My default serving pattern for models that don't need real-time:

# service.py
import bentoml
import numpy as np
 
@bentoml.service
class AnomalyDetector:
    def __init__(self):
        self.model = bentoml.sklearn.load_model("anomaly_detector:latest")
        self.scaler = bentoml.sklearn.load_model("anomaly_scaler:latest")
 
    @bentoml.api
    def score(self, features: dict) -> dict:
        import pandas as pd
        X = pd.DataFrame([features])
        X_scaled = self.scaler.transform(X)
        score = self.model.score_samples(X_scaled)[0]
        return {
            "anomaly_score": float(score),
            "flagged": bool(score < -0.3)
        }

# Build container
bentoml build
bentoml containerize anomaly_detector:latest
 
# Deploy to Lambda via ECR
aws ecr get-login-password | docker login --username AWS --password-stdin $ECR_URI
docker push $ECR_URI/anomaly-detector:latest

For models that need <50ms latency at high QPS, I serve on a dedicated instance instead of Lambda. Lambda cold starts add 200-500ms which is unacceptable for synchronous user-facing predictions.
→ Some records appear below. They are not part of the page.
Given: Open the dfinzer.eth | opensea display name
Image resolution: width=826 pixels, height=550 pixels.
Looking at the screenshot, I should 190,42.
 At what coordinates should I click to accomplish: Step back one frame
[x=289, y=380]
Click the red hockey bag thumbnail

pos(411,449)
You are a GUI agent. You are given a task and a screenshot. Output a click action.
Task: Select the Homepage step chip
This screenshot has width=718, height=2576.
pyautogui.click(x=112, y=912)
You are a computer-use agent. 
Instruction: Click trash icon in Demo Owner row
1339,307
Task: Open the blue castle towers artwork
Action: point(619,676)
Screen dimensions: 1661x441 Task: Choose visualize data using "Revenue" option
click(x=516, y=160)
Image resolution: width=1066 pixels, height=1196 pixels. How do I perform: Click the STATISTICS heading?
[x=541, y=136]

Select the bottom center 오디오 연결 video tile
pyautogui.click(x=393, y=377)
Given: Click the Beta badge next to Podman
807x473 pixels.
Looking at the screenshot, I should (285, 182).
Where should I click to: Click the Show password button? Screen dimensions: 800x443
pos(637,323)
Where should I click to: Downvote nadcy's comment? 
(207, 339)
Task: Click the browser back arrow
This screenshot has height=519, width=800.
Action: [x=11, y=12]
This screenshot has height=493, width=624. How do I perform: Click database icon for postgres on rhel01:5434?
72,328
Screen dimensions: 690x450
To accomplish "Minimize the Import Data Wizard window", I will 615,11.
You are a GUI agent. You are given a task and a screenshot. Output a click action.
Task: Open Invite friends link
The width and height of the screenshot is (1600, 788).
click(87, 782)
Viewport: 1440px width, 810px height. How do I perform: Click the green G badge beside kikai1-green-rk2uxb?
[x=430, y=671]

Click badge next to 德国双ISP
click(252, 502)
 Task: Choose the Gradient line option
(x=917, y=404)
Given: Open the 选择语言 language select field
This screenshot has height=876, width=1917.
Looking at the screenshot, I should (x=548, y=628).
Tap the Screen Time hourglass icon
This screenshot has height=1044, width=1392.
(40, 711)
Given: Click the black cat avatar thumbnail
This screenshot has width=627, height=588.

Drift Monitoring with Evidently

The model I didn't set up monitoring for degraded silently for 3 months. Setup cost: 2 hours. Cost of not having it: weeks of debugging.

from evidently.report import Report
from evidently.metric_preset import DataDriftPreset, DataQualityPreset
 
def run_weekly_drift_check(reference_data: pd.DataFrame, production_data: pd.DataFrame):
    report = Report(metrics=[
        DataDriftPreset(),
        DataQualityPreset()
    ])
 
    report.run(
        reference_data=reference_data,
        current_data=production_data
    )
 
    drift_results = report.as_dict()
 
    # Alert if >20% of features have drifted
    drifted_features = drift_results["metrics"][0]["result"]["number_of_drifted_columns"]
    total_features = drift_results["metrics"][0]["result"]["number_of_columns"]
 
    drift_ratio = drifted_features / total_features
 
    if drift_ratio > 0.2:
        alert_slack(f"Model drift detected: {drifted_features}/{total_features} features drifted")
 
    return drift_results

What I Learned the Hard Way

Start with a rule, then upgrade. My first anomaly detector was "flag if this month's spend is 40% above the 3-month average." One day to build. It caught 70% of what the ML model catches. The model took 3 weeks. For most use cases, ship the rule, learn from real user feedback, then build the model.

Data quality > model quality. Every hour I've spent improving features has outperformed every hour I've spent tuning model hyperparameters. Bad features cannot be compensated by a better model. Good features make even simple models perform well.

The model is not the product. I spent 3 weeks improving model accuracy by 4 percentage points. Then I spent 3 days improving how the alert was displayed — clearer message, specific category breakdown, "this is unusual because..." explanation. The UX improvement drove 5x more adoption than the model improvement.

Monitor drift from day one. I didn't set up Evidently until 3 months after launch. By then, the model had silently degraded because user spending patterns shifted when I changed the expense categorization logic. Drift monitoring from launch would have caught it in week 2.

Don't fine-tune what you can prompt. I spent two weeks fine-tuning a classification model for a task that a well-structured prompt on Claude handled in a day. Prompting should always be the first attempt when the input is text.